I'm pretty picky about intonation most of the time, but the slight mistunings here don't spoil anything for me. I mean, if you come back to this song for an album or something, yeah, you should tune better and brush up the solo. But it's atmospheric as it is, tuning and all. It's what I wish were playing in the club in Berlin in Wings of Desire, instead of Nick Cave and the Bad Seeds. It would fit right in there, poetic and a little grimy and ever so slowly self-disclosing.

Let the guitar and the chords appear where they appear; the business of showing off everything you've got in the first verse, you can leave to Katy Perry. Good music has an arc.
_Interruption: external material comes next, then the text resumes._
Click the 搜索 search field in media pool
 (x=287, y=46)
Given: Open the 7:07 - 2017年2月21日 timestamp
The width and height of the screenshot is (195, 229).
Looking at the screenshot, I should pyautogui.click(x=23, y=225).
Now, what I came here to say, actually, is that I'm really fascinated by the structural treatment, the parsing. How the semi-conversational melody line lets you get through iambic pentameter, without being overrun either by its internal rhythm (so insistent and un-songlike) or by the four-beat line (which has been bog-standard since before the Anglo-Saxons moved to Britannia). How breaking the ABA tercet into an ABxA quatrain lets the poetic refrain also be a miniature musical one, and the wonderful sense of space that the short lines give it. How you took the large-scale structure of the villanelle as I am accustomed to thinking of it (namely, an introduction, four body tercets, and a volta before the quatrain), and cross-cut it into a very suitable song structure (three pairs of verses, delineated by a short interlude, with solo for a volta before the third pair and a short vocal coda after). It's all quite masterfully done. I don't know how this song strikes people who aren't poetic-form wonks, but me, I was on tenterhooks straight through, waiting to see what you'd do with each structural problem, and you nailed every one of them.
posted by eritain at 2:25 PM on September 24, 2011


I just spent a lonnnnnnnng time trying to find this again, so this comment is to add/repeat some of the terms I searched for: Villanelle. Berlin. Marion. Wim Wenders. Crime & the City Solution. The Heavens Over Berlin. Villanelle. Berlin.